Despite advancements in artificial enzymes (AEs) for acute kidney injury (AKI) therapy through renal redox homeostasis modulation, the trade-off between organ-specific targeting and high multienzyme-mimicking catalytic efficiency is still a big challenge. Herein, we address this challenge through chirality-engineered Cu2+-phenolic AEs (l-phen@Cu-TA) via incorporation of l-phenylalanine (l-phen) to synergize stereoselective recognition and catalytic activity.
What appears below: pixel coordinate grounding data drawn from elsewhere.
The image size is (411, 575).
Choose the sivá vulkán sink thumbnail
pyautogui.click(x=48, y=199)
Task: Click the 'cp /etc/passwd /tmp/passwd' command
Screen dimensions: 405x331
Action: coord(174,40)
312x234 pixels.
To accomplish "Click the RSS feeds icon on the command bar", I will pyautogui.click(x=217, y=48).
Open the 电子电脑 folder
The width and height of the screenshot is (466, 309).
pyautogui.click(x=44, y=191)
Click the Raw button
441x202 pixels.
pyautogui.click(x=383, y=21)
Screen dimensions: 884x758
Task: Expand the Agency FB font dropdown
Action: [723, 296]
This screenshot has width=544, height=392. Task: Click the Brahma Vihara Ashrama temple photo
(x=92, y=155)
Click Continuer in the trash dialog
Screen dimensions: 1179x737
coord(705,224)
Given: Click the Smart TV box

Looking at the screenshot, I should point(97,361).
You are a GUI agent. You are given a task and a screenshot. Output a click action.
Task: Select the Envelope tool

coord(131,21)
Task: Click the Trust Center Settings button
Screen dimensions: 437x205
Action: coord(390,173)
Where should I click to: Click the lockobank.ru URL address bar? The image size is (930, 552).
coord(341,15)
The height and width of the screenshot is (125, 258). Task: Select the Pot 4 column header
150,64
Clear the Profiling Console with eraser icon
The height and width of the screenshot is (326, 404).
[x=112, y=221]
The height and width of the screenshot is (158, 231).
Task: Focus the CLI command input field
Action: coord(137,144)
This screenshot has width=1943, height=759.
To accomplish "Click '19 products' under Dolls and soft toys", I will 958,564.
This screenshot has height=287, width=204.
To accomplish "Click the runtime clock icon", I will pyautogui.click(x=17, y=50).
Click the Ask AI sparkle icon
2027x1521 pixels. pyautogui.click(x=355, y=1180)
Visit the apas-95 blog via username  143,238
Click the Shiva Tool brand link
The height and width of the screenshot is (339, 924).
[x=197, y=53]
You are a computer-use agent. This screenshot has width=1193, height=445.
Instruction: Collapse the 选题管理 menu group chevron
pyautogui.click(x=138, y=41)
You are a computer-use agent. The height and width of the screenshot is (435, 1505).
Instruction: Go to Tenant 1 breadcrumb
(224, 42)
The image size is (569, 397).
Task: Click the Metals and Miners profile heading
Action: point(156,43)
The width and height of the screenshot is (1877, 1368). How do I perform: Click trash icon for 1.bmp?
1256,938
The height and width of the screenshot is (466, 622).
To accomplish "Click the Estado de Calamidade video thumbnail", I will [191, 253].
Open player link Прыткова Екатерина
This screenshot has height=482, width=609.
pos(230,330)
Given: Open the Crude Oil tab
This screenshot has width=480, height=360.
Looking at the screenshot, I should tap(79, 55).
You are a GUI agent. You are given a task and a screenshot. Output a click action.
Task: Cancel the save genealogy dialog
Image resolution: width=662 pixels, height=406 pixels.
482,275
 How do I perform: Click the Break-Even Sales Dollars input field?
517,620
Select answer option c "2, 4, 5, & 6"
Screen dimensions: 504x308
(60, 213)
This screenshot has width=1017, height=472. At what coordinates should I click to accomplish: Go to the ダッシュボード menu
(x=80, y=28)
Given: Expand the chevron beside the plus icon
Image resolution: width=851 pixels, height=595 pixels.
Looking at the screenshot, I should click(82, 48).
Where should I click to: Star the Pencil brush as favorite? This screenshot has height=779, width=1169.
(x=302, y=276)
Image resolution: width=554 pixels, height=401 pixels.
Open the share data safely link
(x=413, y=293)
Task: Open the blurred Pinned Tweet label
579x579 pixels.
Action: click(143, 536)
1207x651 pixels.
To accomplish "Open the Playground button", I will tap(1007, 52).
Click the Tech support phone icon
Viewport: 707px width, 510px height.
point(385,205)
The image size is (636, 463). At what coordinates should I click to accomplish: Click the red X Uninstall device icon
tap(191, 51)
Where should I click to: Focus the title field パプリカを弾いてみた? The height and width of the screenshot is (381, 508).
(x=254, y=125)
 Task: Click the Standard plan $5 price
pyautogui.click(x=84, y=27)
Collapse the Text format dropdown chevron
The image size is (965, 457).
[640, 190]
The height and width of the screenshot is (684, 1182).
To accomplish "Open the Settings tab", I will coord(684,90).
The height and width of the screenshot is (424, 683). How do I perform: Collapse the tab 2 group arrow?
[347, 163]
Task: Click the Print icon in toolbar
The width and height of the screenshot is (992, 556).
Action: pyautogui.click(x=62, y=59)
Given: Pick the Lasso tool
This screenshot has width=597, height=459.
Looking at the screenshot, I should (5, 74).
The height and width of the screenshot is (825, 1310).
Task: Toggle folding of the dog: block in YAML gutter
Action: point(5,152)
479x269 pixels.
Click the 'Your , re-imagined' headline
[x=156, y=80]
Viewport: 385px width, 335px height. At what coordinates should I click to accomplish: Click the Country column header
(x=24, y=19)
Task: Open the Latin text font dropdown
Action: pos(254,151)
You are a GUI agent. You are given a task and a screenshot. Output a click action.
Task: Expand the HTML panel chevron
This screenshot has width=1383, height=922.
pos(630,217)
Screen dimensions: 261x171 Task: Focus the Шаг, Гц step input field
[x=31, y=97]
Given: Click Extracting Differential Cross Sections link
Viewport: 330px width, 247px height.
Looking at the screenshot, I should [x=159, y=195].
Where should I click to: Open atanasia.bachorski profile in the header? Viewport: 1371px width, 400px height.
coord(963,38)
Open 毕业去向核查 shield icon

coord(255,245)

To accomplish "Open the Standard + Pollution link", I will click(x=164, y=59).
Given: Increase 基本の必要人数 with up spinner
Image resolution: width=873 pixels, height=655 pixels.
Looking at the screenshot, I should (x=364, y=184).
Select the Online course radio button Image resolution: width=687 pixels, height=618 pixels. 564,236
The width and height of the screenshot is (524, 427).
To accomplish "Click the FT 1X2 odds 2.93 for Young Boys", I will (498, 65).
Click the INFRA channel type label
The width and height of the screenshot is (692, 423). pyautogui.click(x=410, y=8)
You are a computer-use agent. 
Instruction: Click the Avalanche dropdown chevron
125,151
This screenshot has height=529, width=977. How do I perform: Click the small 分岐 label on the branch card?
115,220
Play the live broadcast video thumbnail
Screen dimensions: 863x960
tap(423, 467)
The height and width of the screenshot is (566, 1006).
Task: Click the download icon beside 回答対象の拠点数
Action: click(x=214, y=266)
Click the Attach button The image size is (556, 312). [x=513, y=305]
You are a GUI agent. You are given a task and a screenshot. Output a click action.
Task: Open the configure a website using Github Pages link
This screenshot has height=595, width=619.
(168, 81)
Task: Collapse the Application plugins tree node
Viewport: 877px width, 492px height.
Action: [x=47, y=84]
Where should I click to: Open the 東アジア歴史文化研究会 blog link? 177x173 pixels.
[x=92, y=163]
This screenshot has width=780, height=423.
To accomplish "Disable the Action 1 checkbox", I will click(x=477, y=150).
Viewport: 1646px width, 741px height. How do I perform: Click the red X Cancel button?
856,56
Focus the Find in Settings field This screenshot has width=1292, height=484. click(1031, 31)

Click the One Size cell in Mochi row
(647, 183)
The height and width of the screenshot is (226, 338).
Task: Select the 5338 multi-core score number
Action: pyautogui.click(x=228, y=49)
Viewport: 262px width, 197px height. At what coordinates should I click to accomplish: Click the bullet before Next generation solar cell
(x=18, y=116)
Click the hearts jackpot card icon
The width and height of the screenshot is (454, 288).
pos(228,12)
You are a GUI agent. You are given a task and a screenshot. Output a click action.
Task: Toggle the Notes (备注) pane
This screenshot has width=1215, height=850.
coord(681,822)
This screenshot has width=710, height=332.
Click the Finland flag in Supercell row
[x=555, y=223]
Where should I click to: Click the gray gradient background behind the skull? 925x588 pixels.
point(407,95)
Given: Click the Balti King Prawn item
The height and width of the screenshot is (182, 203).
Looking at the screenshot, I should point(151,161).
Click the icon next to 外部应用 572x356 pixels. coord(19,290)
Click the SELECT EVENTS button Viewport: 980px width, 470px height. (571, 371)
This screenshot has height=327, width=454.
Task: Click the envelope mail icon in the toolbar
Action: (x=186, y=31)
Chiral l-phen induces electron density redistribution from phenolic ligands to Cu2+ in the cocatalytic center, significantly enhancing H2O2 adsorption while reducing catalytic energy barriers, thereby amplifying catalase (CAT)-mimicking activity and superoxide dismutase (SOD)-mimetic performance, with concurrent scavenging of secondary radicals (•OH, ONOO-, etc.). Critically, the stereoselective recognition of l-phen@Cu-TA AEs, based on the l-type amino acid transporter 1 (LAT1), enhances the renal tubular cell uptake by 5-fold over pristine Cu-TA AEs, respectively, thereby driving renal pathological-site enrichment and internalization to boost therapeutic bioavailability. In vivo investigation reveals that the l-phen@Cu-TA treatment can restore the physiological homeostasis of AKI via ROS-scavenging by SOD-CAT enzymatic cascades and remodel the renal microenvironmental stability, thereby achieving satisfactory AKI treatment. This work pioneers chirality-modulated AEs for organ-specific antioxidant therapy, establishing a transformative paradigm for precision intervention in oxidative stress-related pathologies.